TORONTO -- A family member or friend is drawing up a living will and asks you to be their substitute decision maker. If you watch TV medical dramas you may have only a partial picture of the decisions you could face should your loved one become unable to direct his or her medical care.

Living wills often stipulate that a person doesn't want "extraordinary" measures taken to sustain life if there is no chance of recovery.

You may have thought about having to say, "Don't charge the paddles," in the event your father's heart stops for the fifth time, or mulled over whether you could agree to turn off life-sustaining machines if MRI scans reveal there is no hope of recovery from a profound brain trauma.

But when it comes to end-of-life medical care, treatments most of us think of as ordinary can be deemed extraordinary. Blood transfusions. Dialysis. Intravenous fluids for people who can no longer swallow.

Instead of, "Should we resuscitate?" you may face the question, "Should we give her antibiotics for this urinary tract infection?"
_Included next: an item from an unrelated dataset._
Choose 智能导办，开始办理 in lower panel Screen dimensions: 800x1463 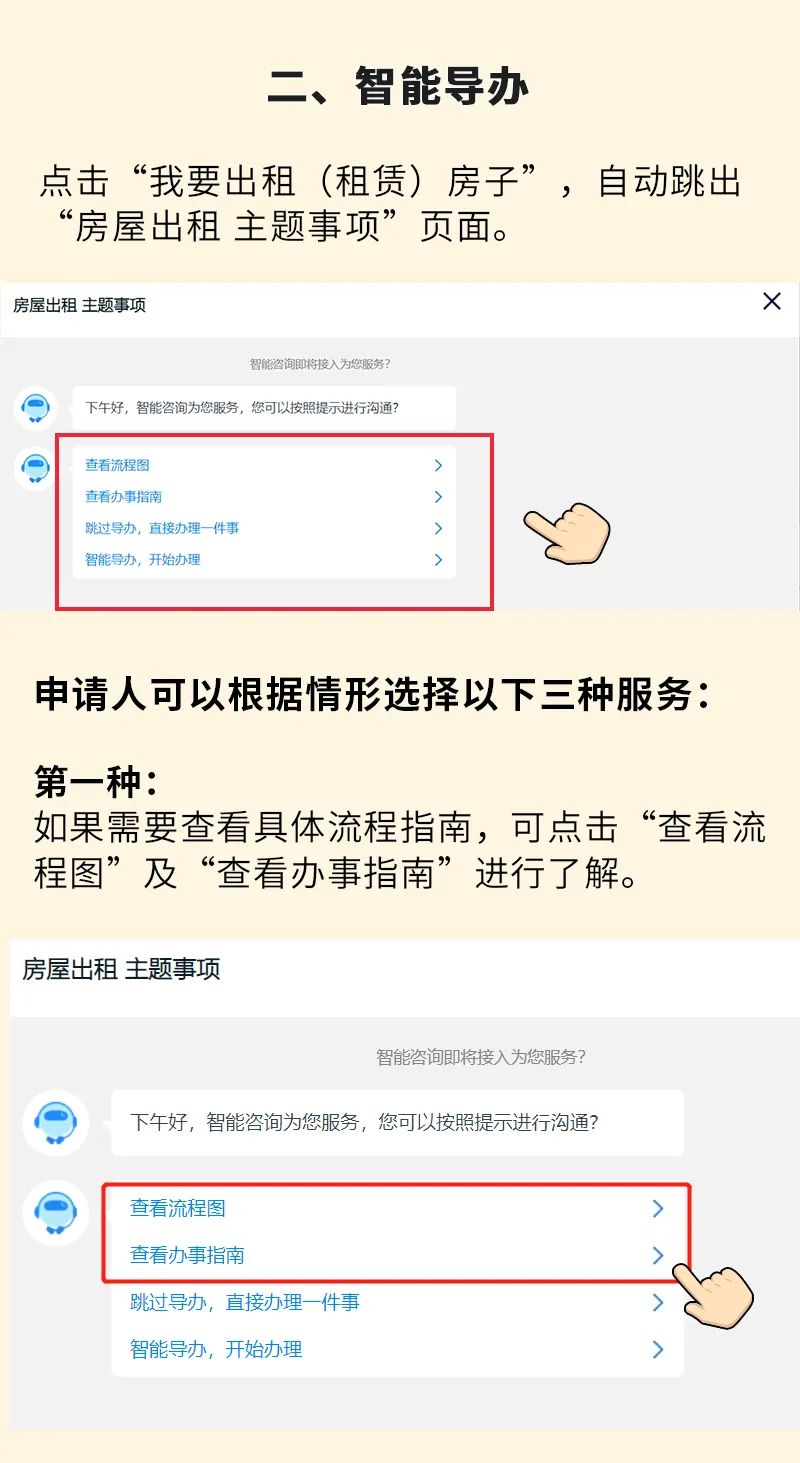tap(397, 1349)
Questions like these will elicit different answers in different households. And in some, the discussion will be heated.

But experts in end-of-life care say these scenarios should be explored early with substitute decision makers -- and the broader circles of family and friends.

"Sometimes people say 'I don't want heroic measures' and everyone nods their heads and says 'Yeah, OK, sounds good,"' says Dr. James Downar, a palliative care specialist at the University Health Network in Toronto.

"(But) if that hasn't translated into an actual medical plan, then all you've got is just a general vague notion of what you should be doing. And that's a problem."

It's also common, Downar and others suggest.

"If any given advance directive was read by 100 doctors, there would be a range of interpretation because of the vague terminology," says Dr. Vincent Maida, a palliative medicine specialist at Toronto's William Osler Health Centre.

"What is an extraordinary measure? It's all relative."

Working through potential scenarios and overarching goals of care should help respect the wishes of patients who can no longer voice them. It can also help family members with their agonizing decisions and alleviate some stress and anxiety.

"I'm not saying it's easy, when the time comes, to make decisions. For sure it's not easy. But if people have had conversations in advance, it helps," says Louise Hanvey, project director for Advance Care Planning in Canada.

Hanvey's program, which operates under the auspices of the Canadian Hospice Palliative Care Association, runs Speak Up, a campaign designed to promote discussion of end-of-life care. Information about the campaign can be found at www.advancecareplanning.ca.

One of the first steps involves spending time figuring out what makes life meaningful for the person in question.

"And that might be: Being able to recognize my family. Being able to have conversations with them. Being able to be physically active. Being able to garden. Being able to whatever," Hanvey says.

"What would make it unacceptable -- or acceptable -- to prolong my life if I was in a coma and there was little chance that I was going to have the quality of life that ... (is) important to me?"

Maida says some people will opt to fight death with all the medical tools available.

But others will decide that if, for example, Alzheimer's disease turns family and friends into strangers, that they would want comfort care -- which eases the dying process -- if they become sick with something like a pneumonia.

Some people may be startled to learn that treating pneumonia under such a circumstance might not be automatic. But in frail elderly people, especially those with swallowing problems who regularly inhale small bits of food or droplets of fluids, treating pneumonia may be seen as futile.

"I would submit that even though we're treating that pneumonia we're unlikely to clear it completely," Maida says.

The ultimate goal in considering end of life, Downar says, is to be as prepared as possible for making choices that reflect a person's values and wishes.

"It doesn't tell you everything that you're going to do. But it means that your team is ready."